Mount Sinai to add analytics component to new pathology center

Research is expected to combine disciplines to improve delivery of personalized medicine.






The Department of Pathology at the Icahn School of Medicine at Mount Sinai has established the Center for Computational and Systems Pathology to advance pathology practice.



Researchers at the new academic facility will use advanced computer science and mathematical techniques coupled with cutting-edge microscope technology and artificial intelligence, with the goal of more accurately classifying diseases and guiding treatment using computer vision and machine learning techniques.

The Center for Computational and Systems Pathology will be a hub for the development of new diagnostic, predictive, and prognostic tests, Mount Sinai executives say. It will partner with Mount Sinai-based “Precise Medical Diagnostics,” known as Precise MD, which has been under development for more than three years by a team of physicians, scientists, mathematicians, engineers and programmers.

ACTIVITIES ::
1. Decide whether each statement below agrees with the pathology center article. Answer yes or no for each, and quote the deciding words. (a) The Department of Pathology at the Icahn School of Medicine at Mount Sinai set up the new center. (b) Precise MD has been under development for less than two years. (c) Researchers at the center will use computer vision and machine learning techniques.
2. Reproduce the pathology center article without any changes, everything from "Mount Sinai to" down to "advance pathology practice.".

INFORMATION SUPPLIED ::

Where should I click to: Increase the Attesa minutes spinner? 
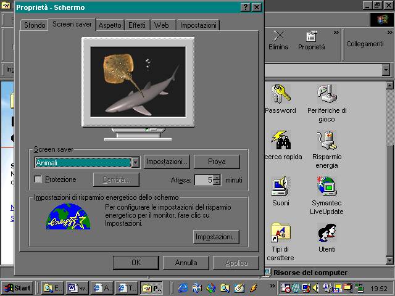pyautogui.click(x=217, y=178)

--

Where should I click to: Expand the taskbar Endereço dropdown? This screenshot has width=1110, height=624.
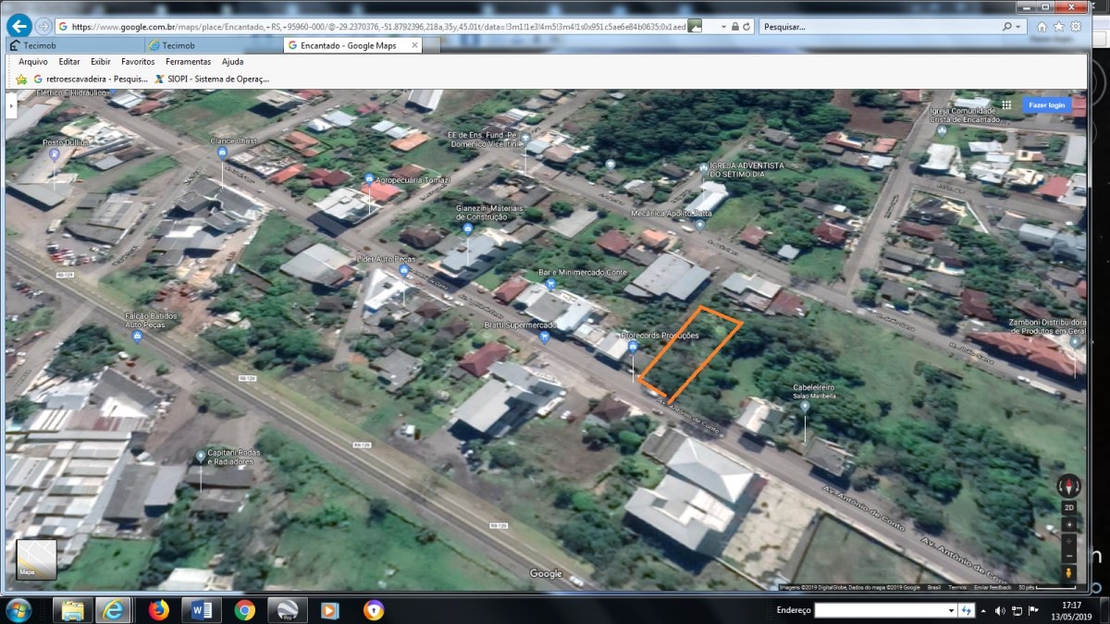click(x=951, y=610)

TASK RESULTS ::
1.
(a) Yes: "The Department of Pathology at the Icahn School of Medicine at Mount Sinai has established the Center for Computational and Systems Pathology"
(b) No: "which has been under development for more than three years"
(c) Yes: "using computer vision and machine learning techniques"

2.
Mount Sinai to add analytics component to new pathology center

Research is expected to combine disciplines to improve delivery of personalized medicine.






The Department of Pathology at the Icahn School of Medicine at Mount Sinai has established the Center for Computational and Systems Pathology to advance pathology practice.